**ENREGISTREMENTS FOURNIS**
-------------------------

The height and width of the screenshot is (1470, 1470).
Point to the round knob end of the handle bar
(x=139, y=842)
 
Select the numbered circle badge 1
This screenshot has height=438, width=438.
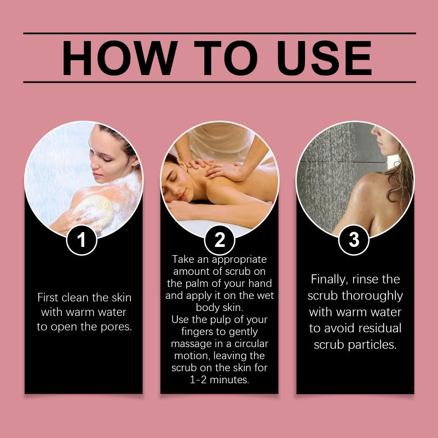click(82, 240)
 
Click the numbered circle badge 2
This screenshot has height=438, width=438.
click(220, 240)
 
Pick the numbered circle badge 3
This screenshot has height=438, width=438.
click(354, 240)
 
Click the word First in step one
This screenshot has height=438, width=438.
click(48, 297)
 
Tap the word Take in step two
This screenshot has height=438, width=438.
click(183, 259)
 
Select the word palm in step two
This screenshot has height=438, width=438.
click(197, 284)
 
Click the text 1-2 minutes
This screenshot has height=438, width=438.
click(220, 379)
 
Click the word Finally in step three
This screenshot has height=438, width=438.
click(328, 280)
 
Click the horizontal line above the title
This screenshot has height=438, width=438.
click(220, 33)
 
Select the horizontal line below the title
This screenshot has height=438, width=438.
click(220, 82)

-------------------------

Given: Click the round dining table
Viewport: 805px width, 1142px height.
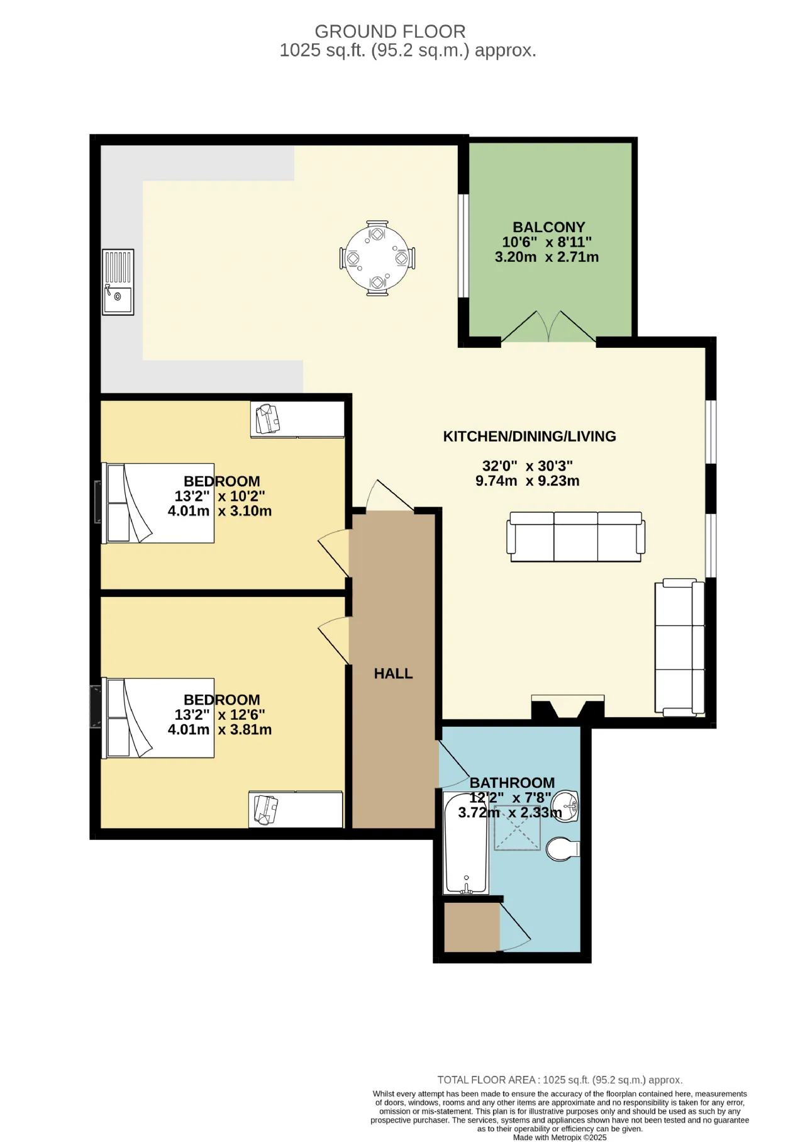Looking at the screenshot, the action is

-------------------------

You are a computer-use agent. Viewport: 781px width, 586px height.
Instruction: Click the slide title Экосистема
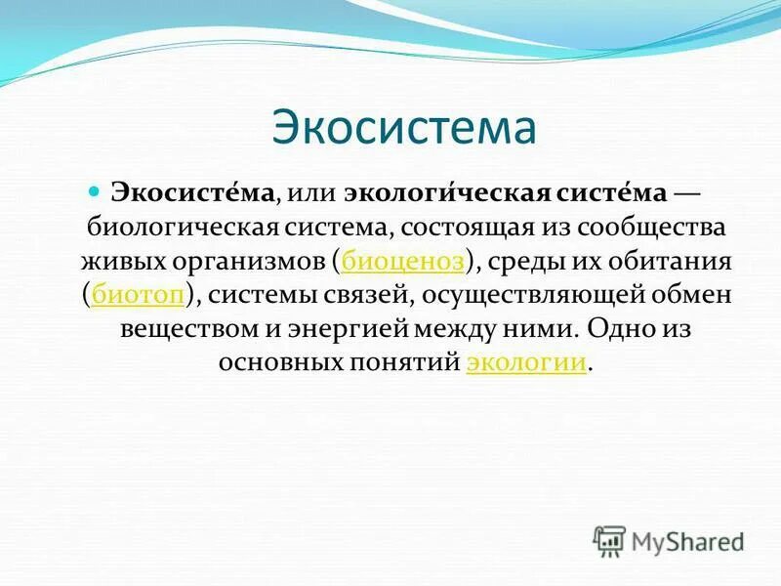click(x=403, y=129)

-------------------------

**CONSIGNE**
Pouvez-vous extraire des enregistrements, à l'identique, les lignes situées entre celle qui contient "Click the numbered circle badge 2" et celle qui contient "click(220, 82)", ces deux lignes comprises ?

**RÉSULTAT ATTENDU**
Click the numbered circle badge 2
This screenshot has height=438, width=438.
click(220, 240)
 
Pick the numbered circle badge 3
This screenshot has height=438, width=438.
click(354, 240)
 
Click the word First in step one
This screenshot has height=438, width=438.
click(48, 297)
 
Tap the word Take in step two
This screenshot has height=438, width=438.
click(183, 259)
 
Select the word palm in step two
This screenshot has height=438, width=438.
click(197, 284)
 
Click the text 1-2 minutes
This screenshot has height=438, width=438.
click(220, 379)
 
Click the word Finally in step three
This screenshot has height=438, width=438.
click(328, 280)
 
Click the horizontal line above the title
This screenshot has height=438, width=438.
click(220, 33)
 
Select the horizontal line below the title
This screenshot has height=438, width=438.
click(220, 82)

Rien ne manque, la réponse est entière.